Goal A:
Count the lines in the records that contain the word "Expand", treating uppercase and lowercase as different, and give only the number.

Excerpted passage:

And I thought I should post that my VET found it absolutely ADORABLE how Gary wanted kissses from me-- I was craddling him like a baby.. and reached up and grabbed my face with my paws, pulling my face to his.. we gave each other kisses. She said she has never seen cats act like that before and that he is obviously well loved!!!


----------



## horseplaypen (Apr 1, 2004)

lol... Ariel does that _sometimes_... but I have to say, Gary seems a lot sweeter about it! Ariel has picked up this habit in the past few months... she'll come sit in my lap, and if I stop petting her or if she feels she's not getting enough attention, she'll reach up and paw at my cheek. If I don't give in to her demands, she'll add a little more incentive by way of claws. :lol: Never enough to hurt, but she's turning into a spoiled brat!


----------



## chris06516 (Mar 12, 2005)

When my cat Slinky was still alive, I kissed her every chance I could, and that was pretty often since she would tilt her head up for me to kiss her! She would even lick my face, like she was kissing me back (how I miss that). My other cat China, on the other hand, does not like to be kissed. I try to sneak one in at least a few times a day, but I feel bad because she really doesn't like it. But she smells soooo good.......  

Chris


----------



## Nero the Sable (Oct 28, 2004)

I kiss my cats (and pup) far too much. :lol: I'd say that Halifax gets the most kisses - and he is always following me around and enjoys being held the most... plus he is just my sweetest little muffin ever. :luv Kiley of course, gets the 2nd (most?) amount of kisses - because he isn't into kisses as much - but endures them as long as I pet him. Tigger gets the third amount only because he sleeps too much and Momo the fourth because I can't pick her up and kiss her while I'm walking around the house. :lol:


----------



## RockysMom (Jun 27, 2005)

Goal B:
Answer these questions about the forum thread on kissing cats:
(i) What is the name of the cat in the first post that grabbed the poster's face with his paws?
(ii) What does Ariel add as extra incentive when her demands are not met?
(iii) Which cat does Nero the Sable say gets the most kisses?

(Word and element location records)
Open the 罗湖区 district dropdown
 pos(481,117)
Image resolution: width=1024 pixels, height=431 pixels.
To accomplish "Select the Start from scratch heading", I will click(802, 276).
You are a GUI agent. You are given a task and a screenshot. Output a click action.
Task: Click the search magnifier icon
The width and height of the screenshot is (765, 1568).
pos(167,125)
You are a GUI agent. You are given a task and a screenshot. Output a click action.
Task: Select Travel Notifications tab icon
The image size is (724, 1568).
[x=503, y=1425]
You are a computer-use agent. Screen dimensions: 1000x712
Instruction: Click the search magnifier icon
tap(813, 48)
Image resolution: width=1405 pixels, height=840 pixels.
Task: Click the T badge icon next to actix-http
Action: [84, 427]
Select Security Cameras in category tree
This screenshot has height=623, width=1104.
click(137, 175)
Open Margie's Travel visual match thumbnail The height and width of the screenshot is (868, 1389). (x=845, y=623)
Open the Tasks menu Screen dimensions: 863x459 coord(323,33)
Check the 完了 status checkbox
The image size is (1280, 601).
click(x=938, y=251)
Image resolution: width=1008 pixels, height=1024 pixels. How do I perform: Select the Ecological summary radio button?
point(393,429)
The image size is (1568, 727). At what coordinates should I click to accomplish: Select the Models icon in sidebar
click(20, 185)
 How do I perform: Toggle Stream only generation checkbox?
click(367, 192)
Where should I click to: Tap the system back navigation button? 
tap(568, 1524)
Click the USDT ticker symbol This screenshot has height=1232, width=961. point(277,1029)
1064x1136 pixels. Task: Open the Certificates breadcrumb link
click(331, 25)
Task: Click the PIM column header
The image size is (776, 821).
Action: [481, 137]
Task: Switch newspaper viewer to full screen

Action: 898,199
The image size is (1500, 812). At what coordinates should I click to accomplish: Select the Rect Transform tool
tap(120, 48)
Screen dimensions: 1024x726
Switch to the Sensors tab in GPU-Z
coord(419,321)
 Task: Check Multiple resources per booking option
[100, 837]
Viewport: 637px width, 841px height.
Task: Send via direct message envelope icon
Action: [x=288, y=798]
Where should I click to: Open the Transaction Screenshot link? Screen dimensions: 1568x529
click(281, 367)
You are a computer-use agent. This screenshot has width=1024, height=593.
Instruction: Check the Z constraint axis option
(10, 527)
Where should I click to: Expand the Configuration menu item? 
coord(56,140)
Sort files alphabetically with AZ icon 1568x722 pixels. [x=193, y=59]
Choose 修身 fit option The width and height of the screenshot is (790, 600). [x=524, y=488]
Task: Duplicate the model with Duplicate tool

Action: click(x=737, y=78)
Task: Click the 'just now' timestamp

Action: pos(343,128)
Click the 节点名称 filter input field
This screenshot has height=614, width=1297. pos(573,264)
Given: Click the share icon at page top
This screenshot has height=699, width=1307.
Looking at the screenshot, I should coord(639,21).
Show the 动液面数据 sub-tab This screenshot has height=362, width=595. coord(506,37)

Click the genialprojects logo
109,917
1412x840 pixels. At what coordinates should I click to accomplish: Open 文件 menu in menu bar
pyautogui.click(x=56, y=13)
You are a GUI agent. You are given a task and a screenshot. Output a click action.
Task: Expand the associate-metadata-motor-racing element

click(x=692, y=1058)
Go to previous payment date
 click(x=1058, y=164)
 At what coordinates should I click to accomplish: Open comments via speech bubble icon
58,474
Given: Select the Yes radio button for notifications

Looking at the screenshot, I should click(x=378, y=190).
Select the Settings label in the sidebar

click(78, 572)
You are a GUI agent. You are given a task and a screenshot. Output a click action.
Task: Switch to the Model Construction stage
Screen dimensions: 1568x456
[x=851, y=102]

Correct response A:
2

Correct response B:
(i) Gary
(ii) Claws
(iii) Halifax